▶ PROBLEM TO WORK ON
Omit all pictures. Reproduce exactly the lines from the first line of the records below through the line with "This screenshot has height=538, width=975.".

Saved entries:
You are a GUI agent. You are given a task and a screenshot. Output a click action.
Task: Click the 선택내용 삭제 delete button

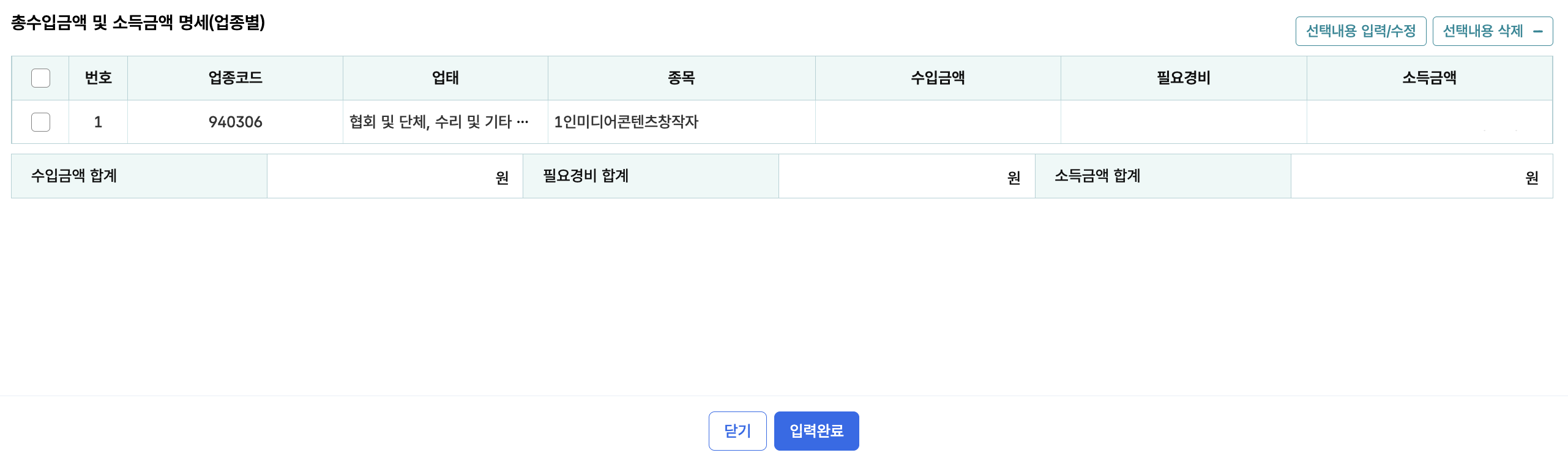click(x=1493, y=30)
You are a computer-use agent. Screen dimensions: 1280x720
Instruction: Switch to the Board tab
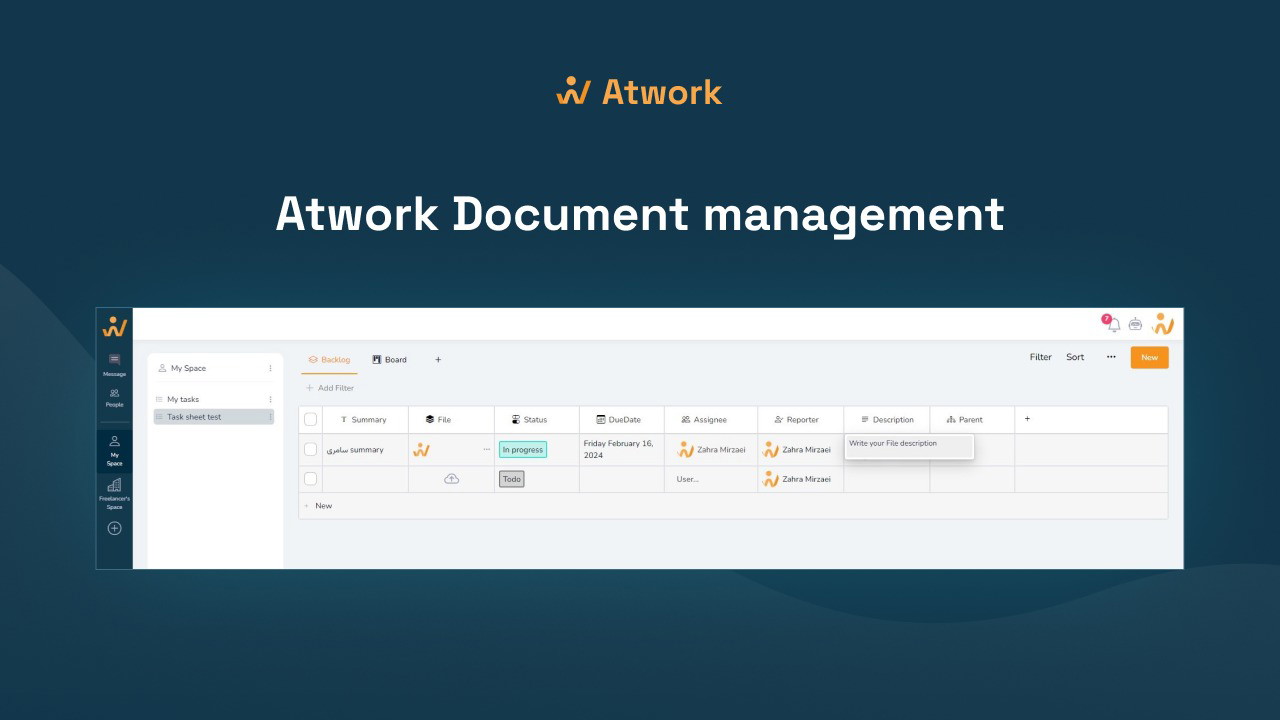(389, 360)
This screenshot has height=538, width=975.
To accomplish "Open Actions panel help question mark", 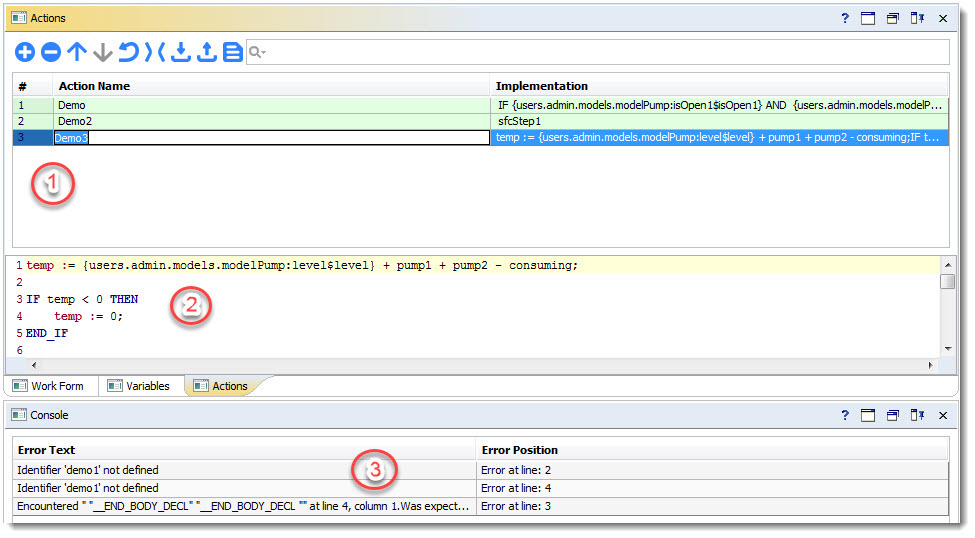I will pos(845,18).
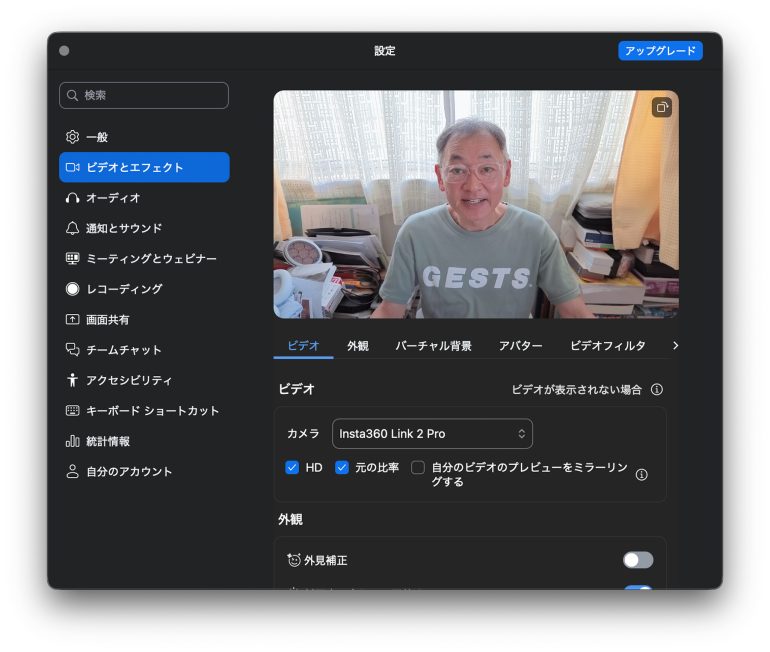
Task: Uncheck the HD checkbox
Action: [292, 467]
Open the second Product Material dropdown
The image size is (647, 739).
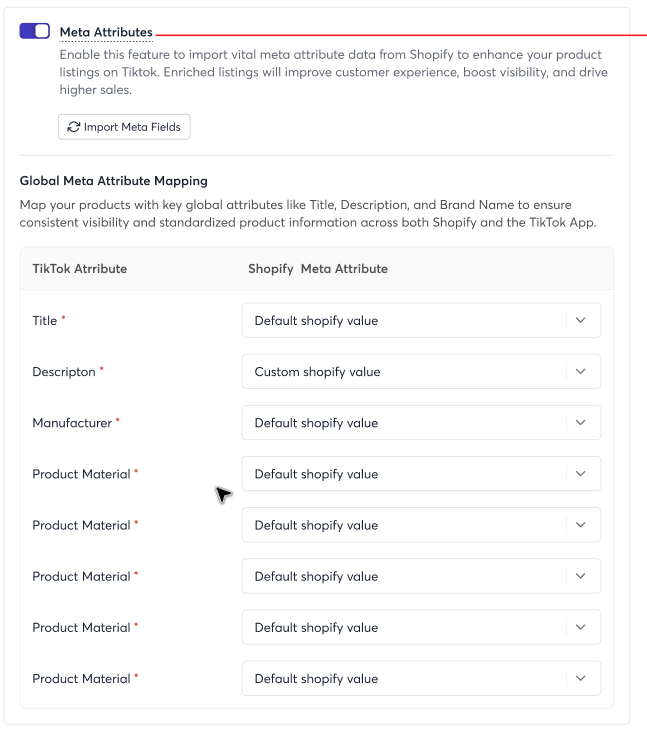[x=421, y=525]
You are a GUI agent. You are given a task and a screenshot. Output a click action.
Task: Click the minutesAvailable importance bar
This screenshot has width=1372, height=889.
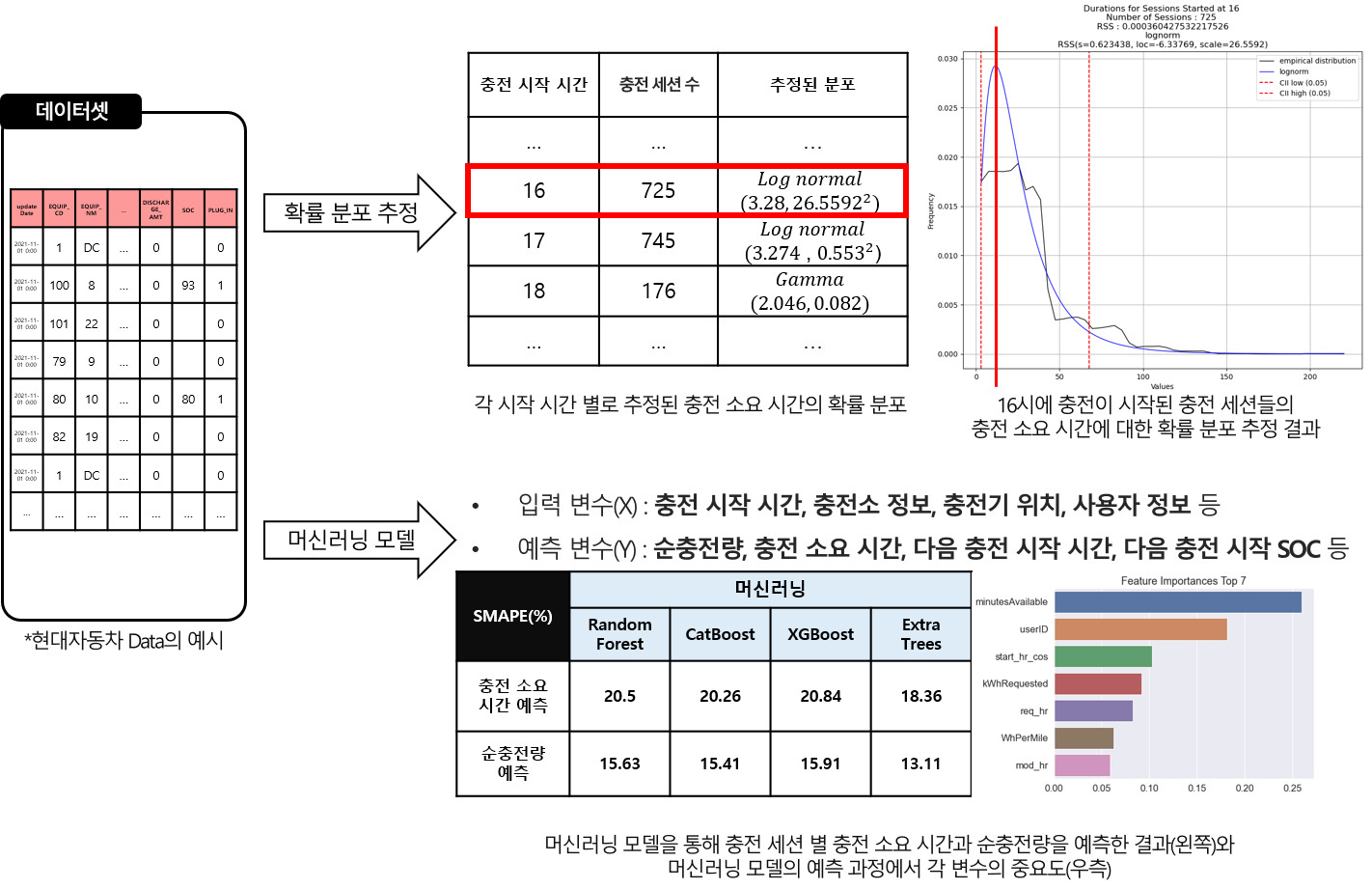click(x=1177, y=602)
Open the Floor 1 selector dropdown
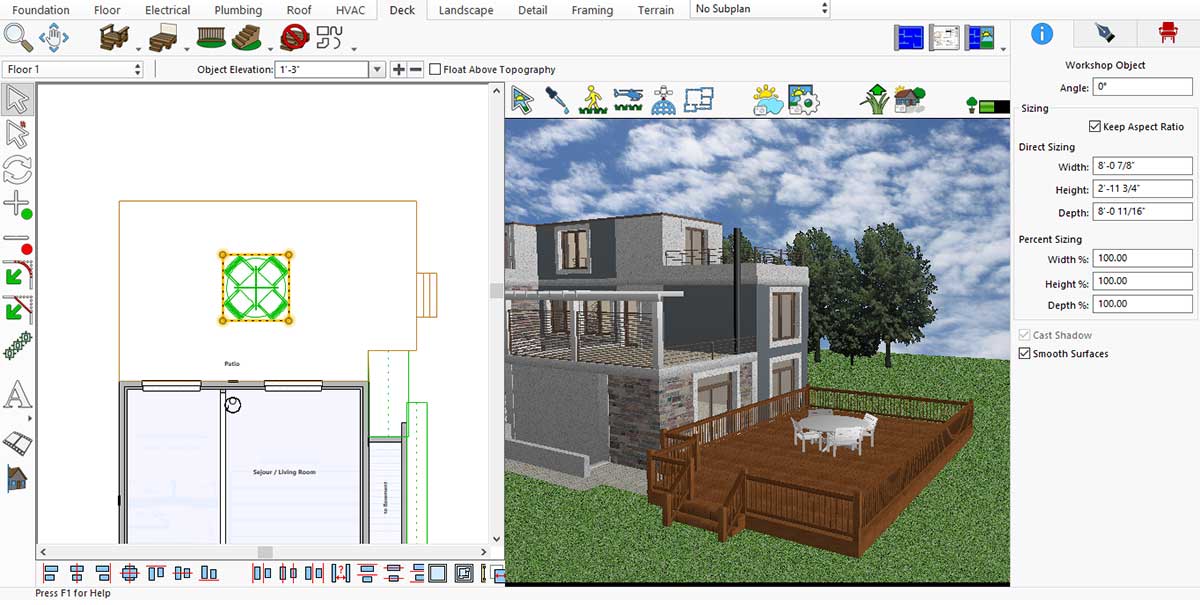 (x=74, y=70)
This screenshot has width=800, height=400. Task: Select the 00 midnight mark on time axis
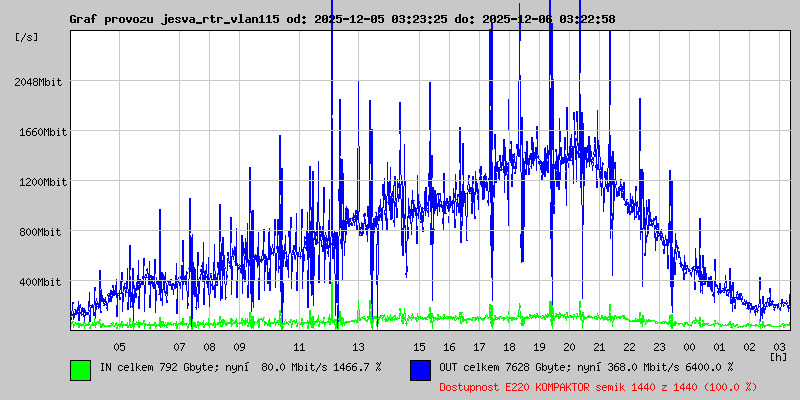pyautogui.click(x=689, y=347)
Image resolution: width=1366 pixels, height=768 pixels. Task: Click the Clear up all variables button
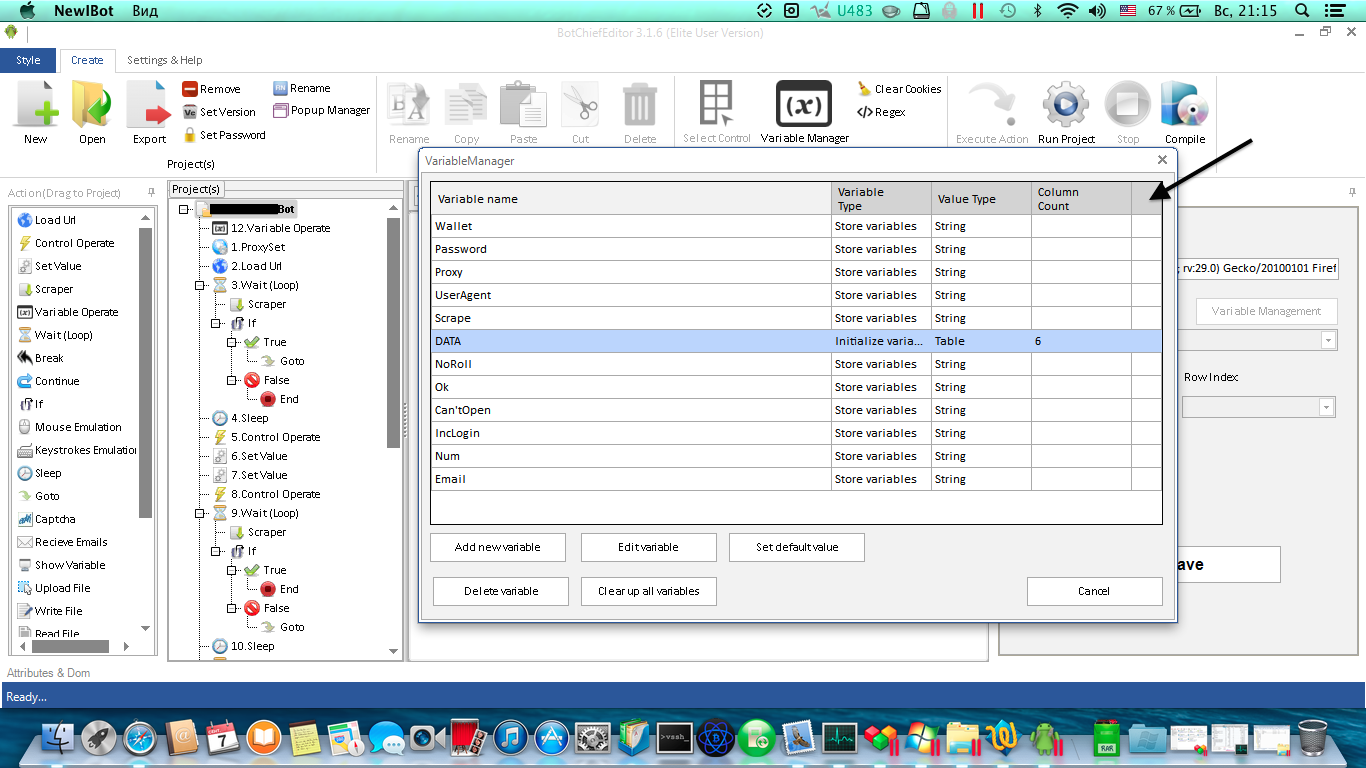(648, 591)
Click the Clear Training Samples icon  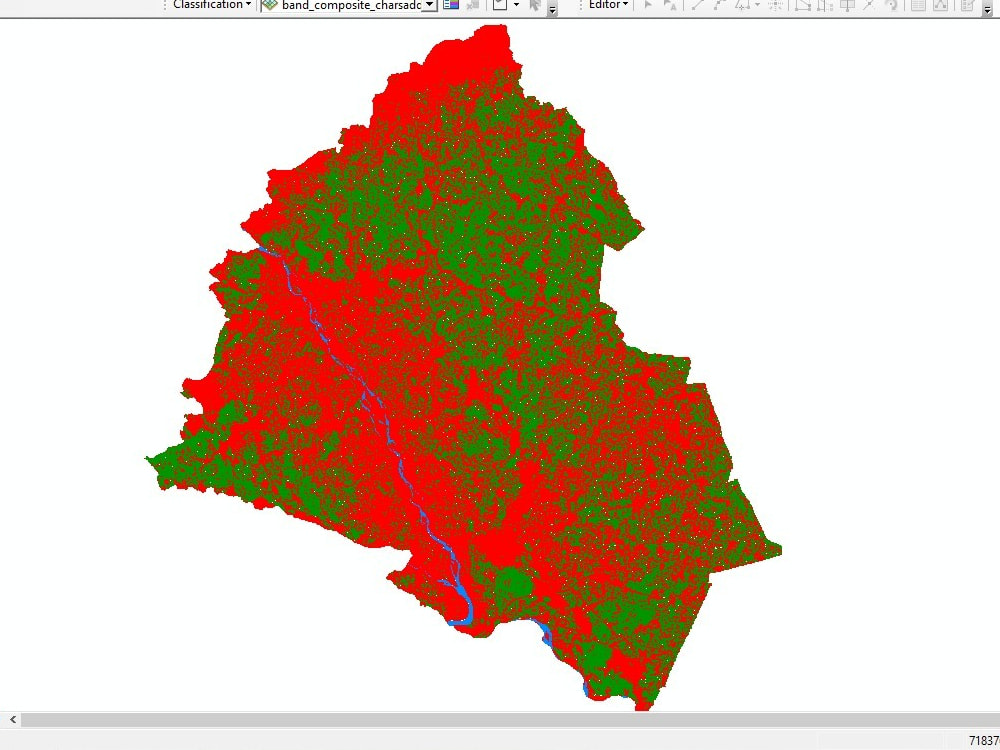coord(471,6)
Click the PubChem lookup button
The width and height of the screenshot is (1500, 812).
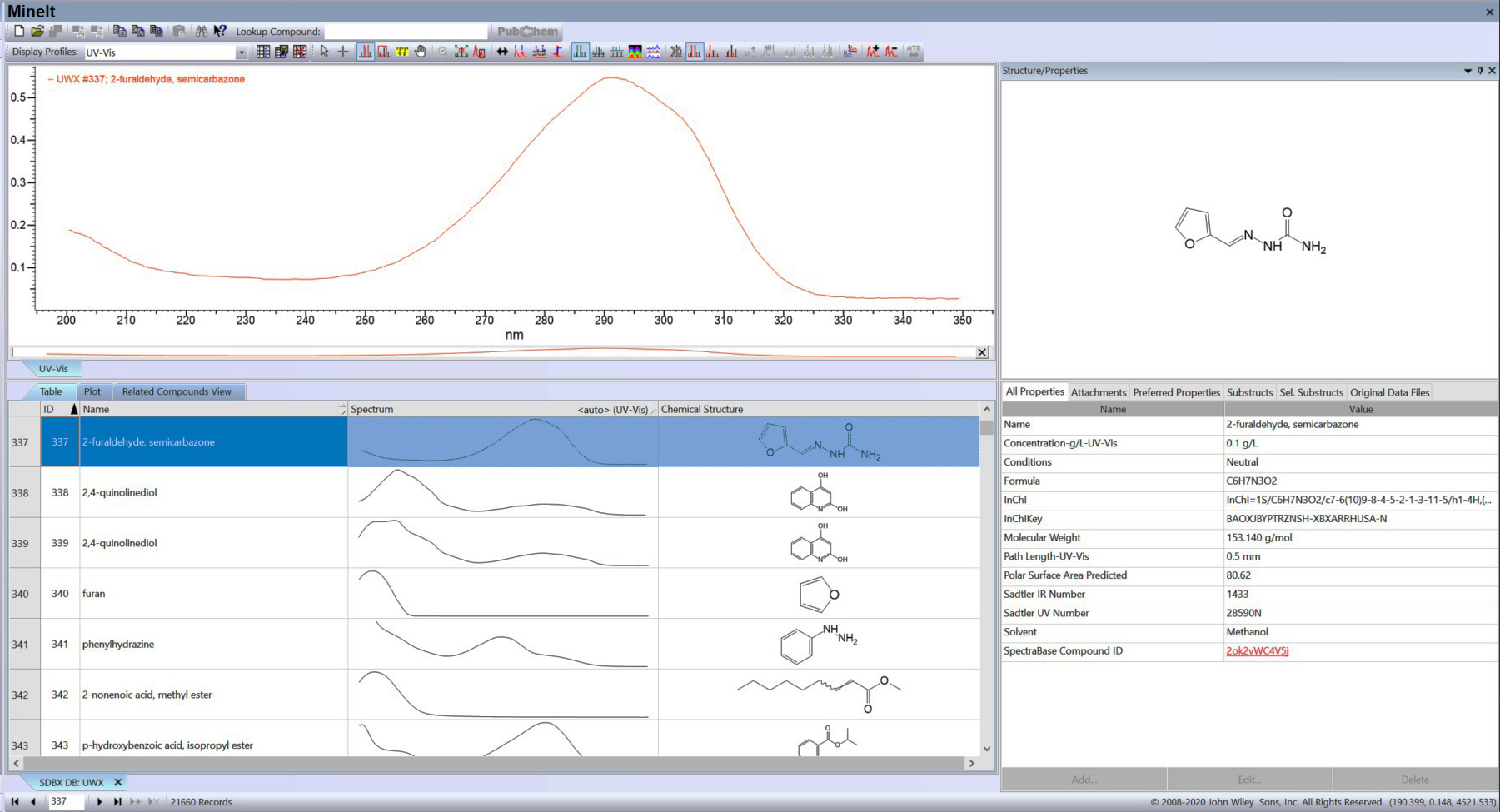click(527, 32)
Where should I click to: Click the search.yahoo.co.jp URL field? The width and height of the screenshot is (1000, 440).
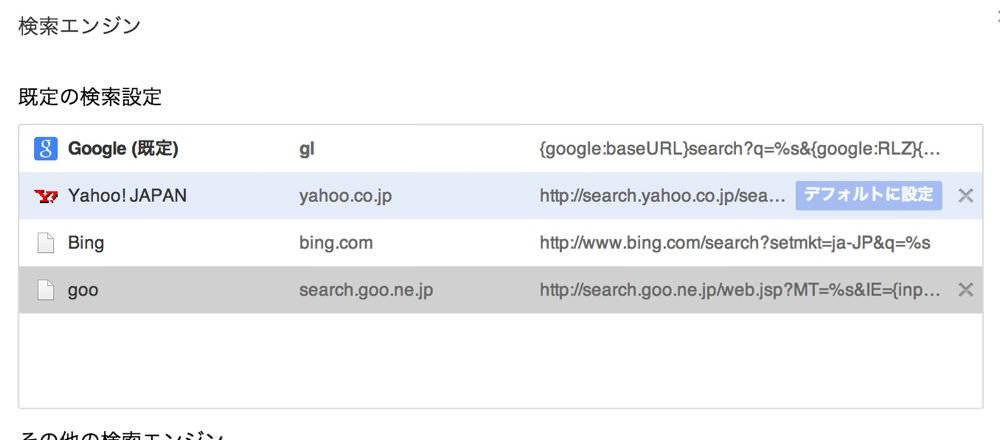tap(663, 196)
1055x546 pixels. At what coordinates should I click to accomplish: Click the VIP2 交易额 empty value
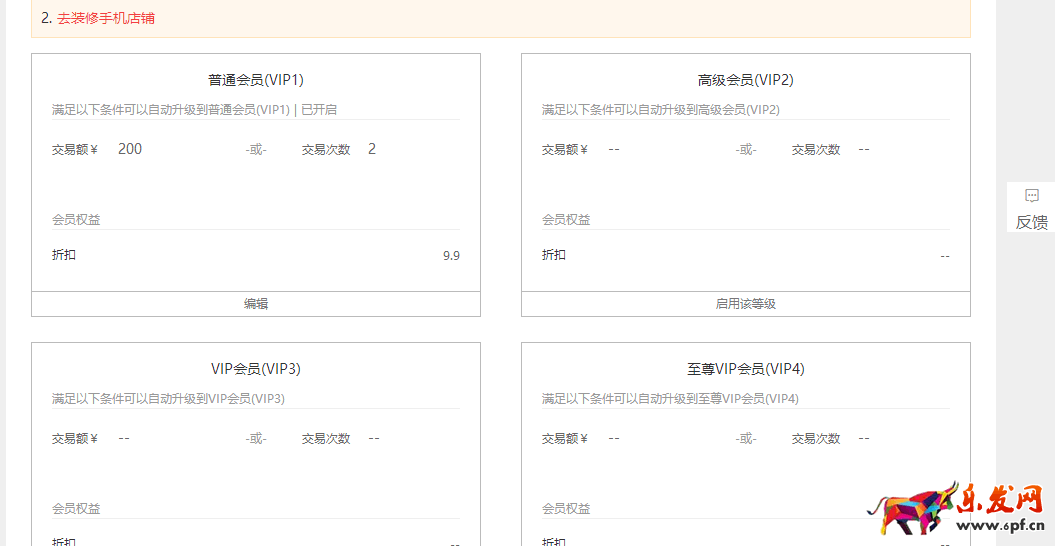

▶ RESULT
You are a GUI agent. You are given a task and a screenshot. Output a click action.
Task: Click the 선택내용 삭제 delete button

click(x=1493, y=30)
You are a computer-use agent. Screen dimensions: 1280x720
Instruction: Switch to the Board tab
(389, 360)
This screenshot has height=538, width=975.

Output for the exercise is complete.